Encerrando esta audiência o Presidente da Comissão, Carlos Abicalil, faz as considerações
finais.
Como Presidente da Comissão de Educação e Cultura, quero registrar a intensa qualidade
dos debates de todo o dia de hoje, que dão seqüência, reitero, ao ciclo que já se encontra
na sua terceira edição de parte da Comissão de Educação e Cultura, e com muita firmeza e
determinação prosseguiremos naquilo que for ainda importante ouvir para contribuir para o
processo de qualificação dos projetos que estão em tramitação.
Apenas quero reiterar uma distinção entre os dois projetos que hoje, por diversas vezes,
vieram à tona nas intervenções da Mesa. Com relação ao projeto intitulado Universidade
Para Todos, que significa constituição de bolsas integrais em instituições de ensino superior
que gozam de benefício fiscal de diferentes naturezas, esse projeto tramita em regime de
urgência e está sob a égide de uma Comissão Especial cujo funcionamento começou na
quarta-feira da última semana e que está prevendo já duas audiências públicas aqui em
Brasília e cinco outras nas Regiões brasileiras, de sorte que para o projeto, o Programa
Universidade Para Todos, teremos a descentralização, tendo sido aquele programa
aprovado na última reunião da Comissão Especial; o Relator é o Deputado Colombo, e
evidentemente recomendamos todas as energias no sentido de alterar aquilo que porventura
não está consignado, ainda na forma de emenda, apresentada dentro do prazo regimental;
recomenda-se, portanto, o acercamento, no bom sentido do termo, do Deputado Colombo,
que é do PT do Paraná.
Com relação ao outro projeto de lei, esse, para o qual está designado como Relator o
Deputado Miro Teixeira, encontra-se em tramitação regular. Não está em regime de
urgência, neste momento, na Comissão de Direitos Humanos e Minorias, e ainda o prazo
de emendas está aberto até a próxima segunda-feira; é o que trata de cotas dentro das
universidades federais, 50% de alunos oriundos de cursos realizados integralmente nas
escolas públicas de nível médio, e dentro dessa cota de escolas públicas estão as cotas
étnicas, proporcionais à participação da população em cada Unidade da Federação.

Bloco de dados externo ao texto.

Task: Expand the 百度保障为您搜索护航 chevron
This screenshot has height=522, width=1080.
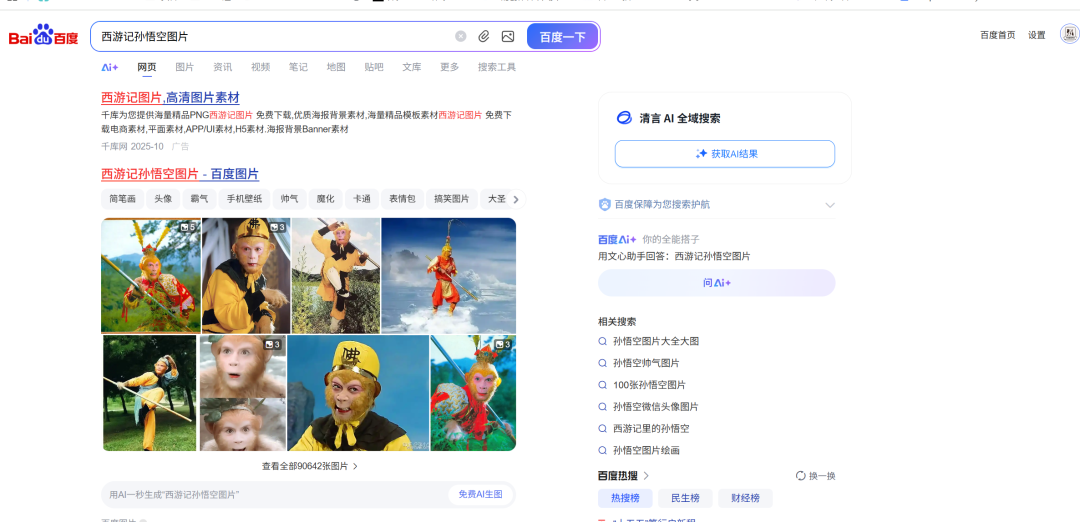Action: click(x=829, y=205)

Para concluir, quero dizer que agradeço muito as participações que tivemos, agradeço aos
diversos movimentos que se fizeram representar durante todo o dia de hoje, em diversas
manifestações, que se iniciaram logo cedo, deixando meu abraço à Universidade de Brasília,
nesta importante reação que a Câmara dos Deputados não pode abdicar de fazer,
encaminhando o debate de determinadas formas de abordagem dos temas das cotas
étnicas, que buscam ou a sua deslegitimação, ou a sua ridicularização, como recentemente
ocorreu em veículos de importância para a formação da opinião pública brasileira.

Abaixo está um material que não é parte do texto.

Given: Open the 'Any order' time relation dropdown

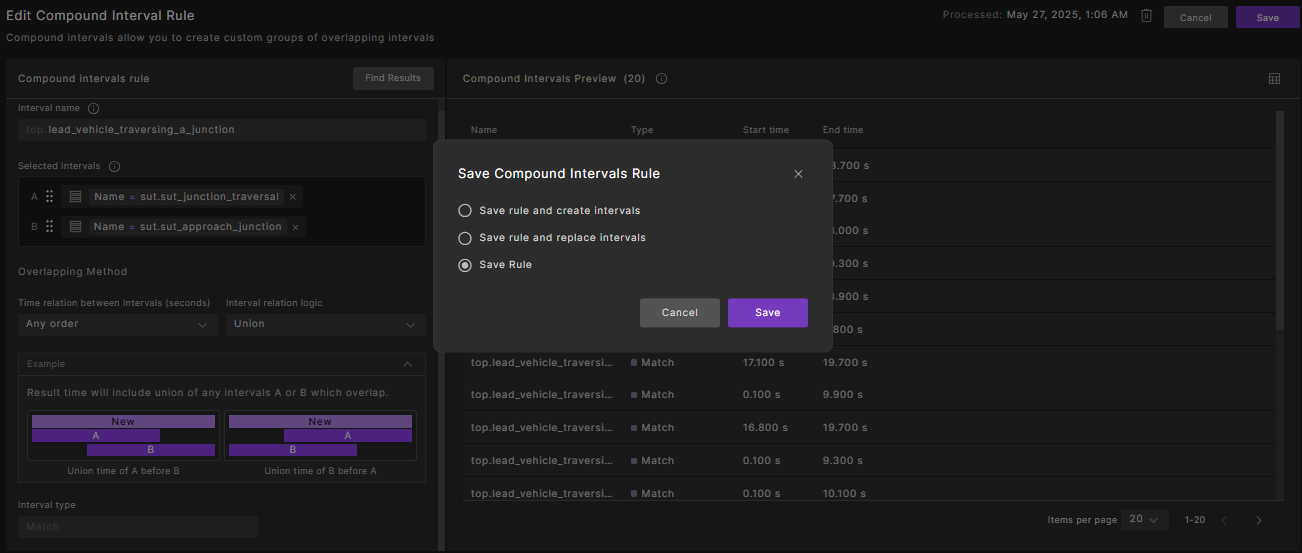Looking at the screenshot, I should coord(117,324).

Naquilo que nós da Comissão de Educação e Cultura pudermos contribuir, não tenham
dúvida de que isso não é apenas motivo de uma aliança utópica em função dos projetos que
estão ora sob nossa apreciação, mas trata-se fundamentalmente de uma aliança histórica
pela reparação de movimentos ao longo do tempo institucionalizados em desfavor da
maioria do povo brasileiro.
Muito obrigado pela presença de todos.